結果、先生から、ハナマルをいただいた。二週間、必死に練習を続けた短気高齢者の小僧への温情を感じるハナマルであった。
「小僧さん、よく頑張りましたねー」
先生から労りの言葉をいただいた。人から褒められたのは久しぶりだ。なんとなく、嬉しい。
「では、新しい曲を弾いてみましょう。まず、私が弾きますから、聴いてください」
冒頭聴いたとたんに、わかった。
「蛍の光」
ピアノ教室の教科書、「YAMAHA大人のためのピアノ悠々塾」を開いてみれば、「スコットランド民謡」と書いてある。

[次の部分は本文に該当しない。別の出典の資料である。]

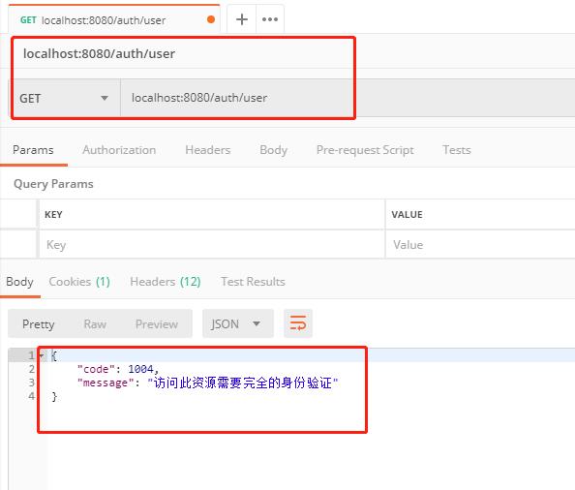Toggle the response line wrap icon
The height and width of the screenshot is (490, 575).
coord(298,323)
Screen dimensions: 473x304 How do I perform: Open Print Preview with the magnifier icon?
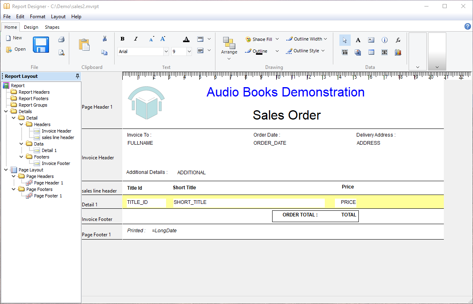point(61,52)
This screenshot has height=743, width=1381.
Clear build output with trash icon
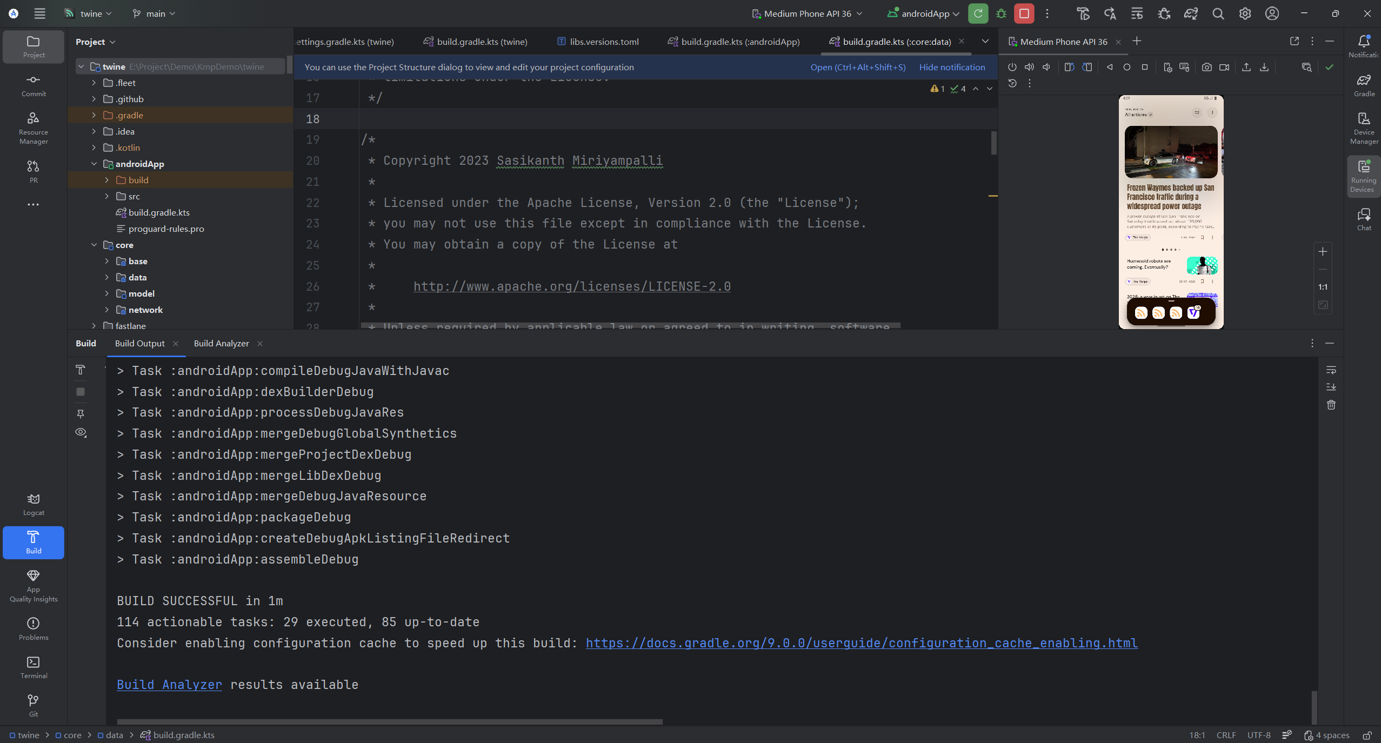tap(1331, 405)
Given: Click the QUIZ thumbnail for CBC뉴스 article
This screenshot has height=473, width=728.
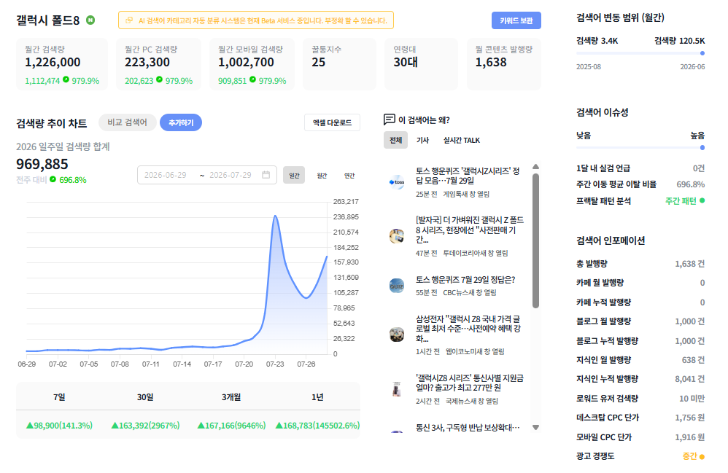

小僧たちのような高齢者から若者まで、皆が知っている「蛍の光」は実はスコットランド民謡だったのだ。
蛍の光 窓の雪
ふみよむ月日 重ねつつ
いつしか年も すぎの戸を
あけてぞ今朝は 別れゆく
小学生のころに習った時の教室の情景まで思い出すような気がする。
ああ、昭和の小学生だった小僧はどこに行ってしまったのだろう?
ばーか、ここにいるよ。昭和の小学生は、令和の短気高齢者になって、ピアノ教室の生徒として「蛍の光」をお稽古してる。